DO THIS »
Rewrite all of the items below, changing each occurrence of "Screen dimensions" to "Screen size" and leaving everything else untouched.

SUPPLIED ENTRIES »
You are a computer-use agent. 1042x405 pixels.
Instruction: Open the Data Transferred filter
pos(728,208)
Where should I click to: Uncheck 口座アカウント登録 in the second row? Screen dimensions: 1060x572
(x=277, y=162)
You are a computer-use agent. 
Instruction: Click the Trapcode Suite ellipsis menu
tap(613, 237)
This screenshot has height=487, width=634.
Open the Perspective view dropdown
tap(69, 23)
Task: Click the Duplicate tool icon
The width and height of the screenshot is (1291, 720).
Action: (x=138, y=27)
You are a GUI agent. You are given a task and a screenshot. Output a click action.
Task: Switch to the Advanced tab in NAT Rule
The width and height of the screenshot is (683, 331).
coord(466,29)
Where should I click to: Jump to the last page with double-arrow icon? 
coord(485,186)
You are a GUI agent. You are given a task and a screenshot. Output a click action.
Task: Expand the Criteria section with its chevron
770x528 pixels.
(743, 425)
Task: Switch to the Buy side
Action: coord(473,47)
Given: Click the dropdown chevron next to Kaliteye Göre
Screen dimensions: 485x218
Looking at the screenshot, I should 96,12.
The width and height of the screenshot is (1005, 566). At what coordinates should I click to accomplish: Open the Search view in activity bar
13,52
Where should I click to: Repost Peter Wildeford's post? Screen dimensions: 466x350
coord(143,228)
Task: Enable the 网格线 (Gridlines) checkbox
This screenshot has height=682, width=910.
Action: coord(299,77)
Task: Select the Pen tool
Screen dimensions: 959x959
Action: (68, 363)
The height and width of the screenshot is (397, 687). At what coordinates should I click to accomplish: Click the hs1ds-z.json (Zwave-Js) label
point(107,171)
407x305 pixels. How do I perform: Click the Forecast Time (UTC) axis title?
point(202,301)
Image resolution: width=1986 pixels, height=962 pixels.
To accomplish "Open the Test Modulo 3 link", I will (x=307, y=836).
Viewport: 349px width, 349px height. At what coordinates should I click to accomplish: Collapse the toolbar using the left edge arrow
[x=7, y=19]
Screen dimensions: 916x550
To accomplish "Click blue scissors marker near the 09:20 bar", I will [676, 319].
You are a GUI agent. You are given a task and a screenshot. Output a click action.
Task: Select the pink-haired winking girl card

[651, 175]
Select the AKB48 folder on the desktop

EXERCISE RESPONSE »
You are a computer-use agent. 1042x405 pixels.
Instruction: Open the Data Transferred filter
pos(728,208)
Where should I click to: Uncheck 口座アカウント登録 in the second row? Screen size: 1060x572
(x=277, y=162)
You are a computer-use agent. 
Instruction: Click the Trapcode Suite ellipsis menu
tap(613, 237)
This screenshot has height=487, width=634.
Open the Perspective view dropdown
tap(69, 23)
Task: Click the Duplicate tool icon
The width and height of the screenshot is (1291, 720).
Action: (x=138, y=27)
You are a GUI agent. You are given a task and a screenshot. Output a click action.
Task: Switch to the Advanced tab in NAT Rule
The width and height of the screenshot is (683, 331).
coord(466,29)
Where should I click to: Jump to the last page with double-arrow icon? 
coord(485,186)
You are a GUI agent. You are given a task and a screenshot. Output a click action.
Task: Expand the Criteria section with its chevron
770x528 pixels.
(743, 425)
Task: Switch to the Buy side
Action: coord(473,47)
Given: Click the dropdown chevron next to Kaliteye Göre
Screen size: 485x218
Looking at the screenshot, I should 96,12.
The width and height of the screenshot is (1005, 566). At what coordinates should I click to accomplish: Open the Search view in activity bar
13,52
Where should I click to: Repost Peter Wildeford's post? Screen size: 466x350
coord(143,228)
Task: Enable the 网格线 (Gridlines) checkbox
This screenshot has height=682, width=910.
Action: coord(299,77)
Task: Select the Pen tool
Screen size: 959x959
Action: (68, 363)
The height and width of the screenshot is (397, 687). At what coordinates should I click to accomplish: Click the hs1ds-z.json (Zwave-Js) label
point(107,171)
407x305 pixels. How do I perform: Click the Forecast Time (UTC) axis title?
point(202,301)
Image resolution: width=1986 pixels, height=962 pixels.
To accomplish "Open the Test Modulo 3 link", I will (x=307, y=836).
Viewport: 349px width, 349px height. At what coordinates should I click to accomplish: Collapse the toolbar using the left edge arrow
[x=7, y=19]
Screen size: 916x550
To accomplish "Click blue scissors marker near the 09:20 bar", I will [676, 319].
You are a GUI agent. You are given a task and a screenshot. Output a click action.
Task: Select the pink-haired winking girl card

[651, 175]
Select the AKB48 folder on the desktop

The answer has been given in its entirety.